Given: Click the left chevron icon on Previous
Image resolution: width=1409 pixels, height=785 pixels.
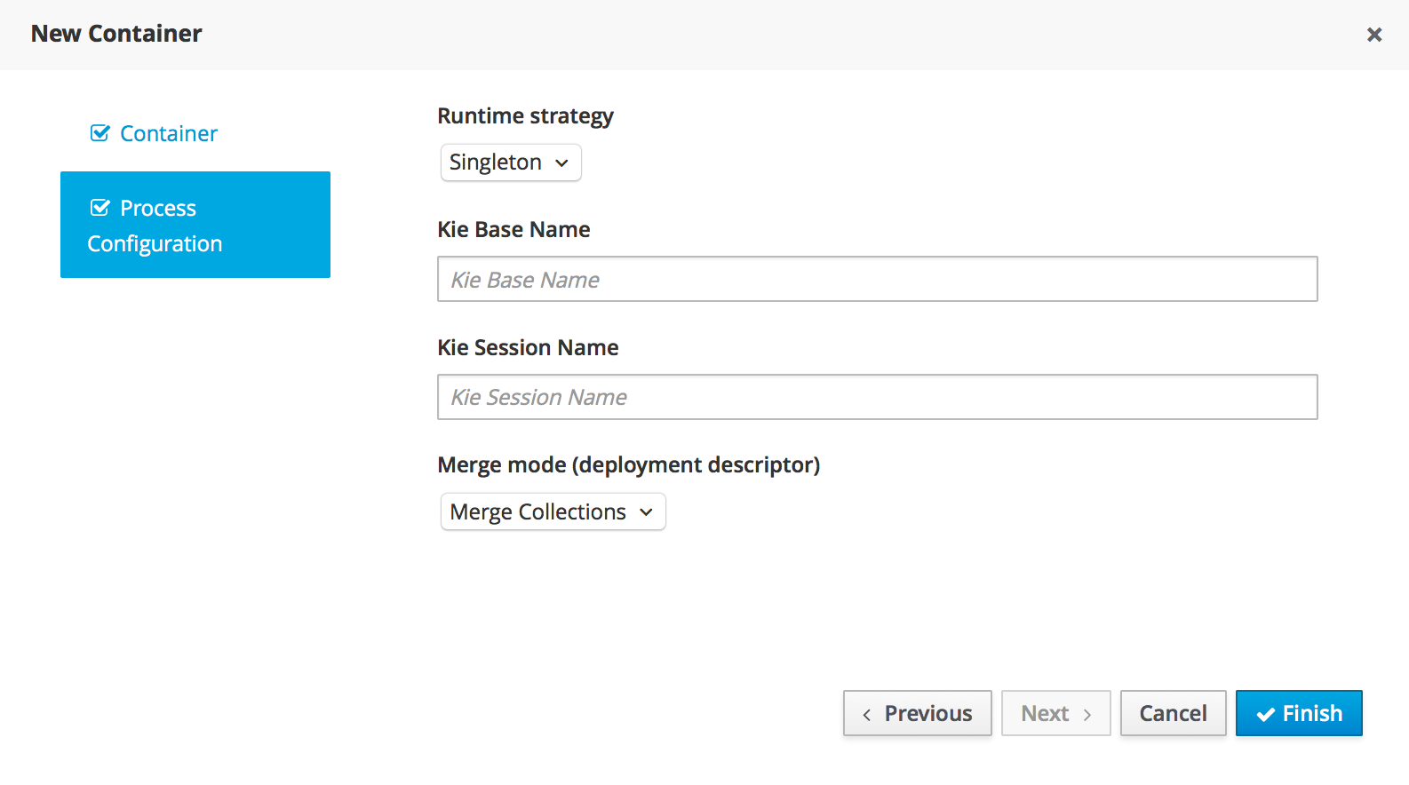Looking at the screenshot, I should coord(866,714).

---

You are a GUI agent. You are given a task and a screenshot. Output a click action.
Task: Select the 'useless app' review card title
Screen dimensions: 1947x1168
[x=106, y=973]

**DIRECTION**
Copy out verbatim the stretch of the data from the line containing "Given: Click the" through the line containing "Looking at the". Omit the pictures from your copy.

**ANSWER TO THIS EXERCISE**
Given: Click the left chevron icon on Previous
Image resolution: width=1409 pixels, height=785 pixels.
Looking at the screenshot, I should coord(866,714).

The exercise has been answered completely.